Clinical manifestation of GO commonly appears within 2-3 months after initiation of treatment with the amlodipine, usually at a dose of 10 mg/day. There are very few reports on AIGO at a lower dose (5 mg/day) and only after short term administration. However, according to some authors, amlodipine dose of 5 mg/day cannot induce gingival hyperplasia even if taken more than 6 months [12]. In the present case, GO occurred with a low dose of amlodipine (5 mg/day) and appeared after several years of administration. It is still unknown why AIGO in this case exacerbates after 4 years of continuous use. Apart from previously mentioned well-known possible risk factors, our patient did not have a habit of regular/daily tooth brushing. Further, possible explanation is the fact that our patient was a man, and AIGO occurs three times more often in men than in women [13]. Another potential explanation could be a patient’s sensitivity to a specific drug’s metabolic pathway [13] or patient’s sensitivity to a specific amlodipine concentration in the crevicular gingival fluid [7].

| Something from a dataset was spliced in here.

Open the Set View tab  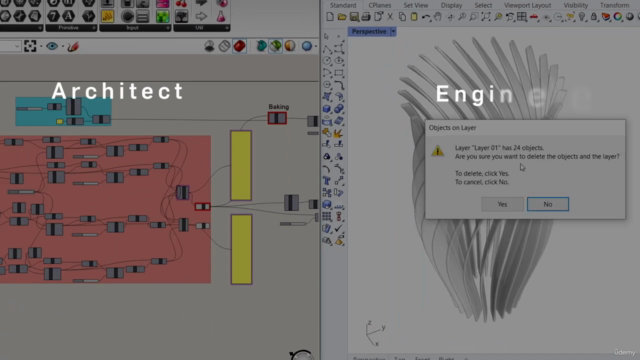pos(416,5)
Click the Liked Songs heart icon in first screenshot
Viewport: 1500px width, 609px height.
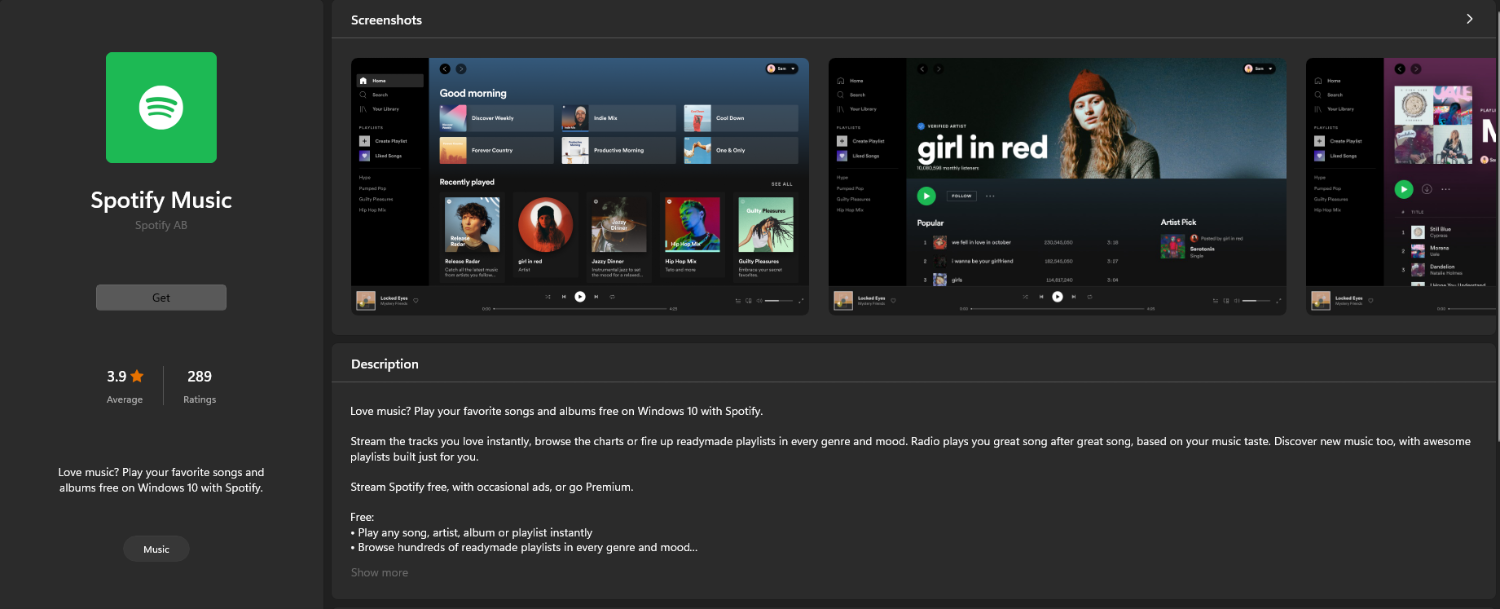click(x=364, y=156)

Medical doctors and dentists/periodontists should be aware of the use of medications with the potential to cause/contribute to the development of the GO, to prevent, diagnose, and successfully manage unwanted side effects of drugs by cooperative teamwork. Since it is expected that number of these drugs is likely to increase in the years to come, the thorough understanding and clear establishment of the DIGO molecular pathogenesis and novel preventive and treatment modalities are however necessary.

4. Conclusion

The gingival overgrowth could occur with amlodipine even at a small dose (5 mg/day) and after a long term application. Medical doctors and dental clinicians/periodontists need to be aware of the etiologic medications, such as amlodipine, that can induce GO in order to identify changes in the oral cavity in such patients and to prevent, diagnose, and successfully manage its unwanted side effects. The cooperative teamwork between the patient, his physician, and the periodontist is however necessary in order to obtain the best AIGO treatment outcome.

Conflict of Interests

The authors declare that there is no conflict of interests regarding the publication of this paper.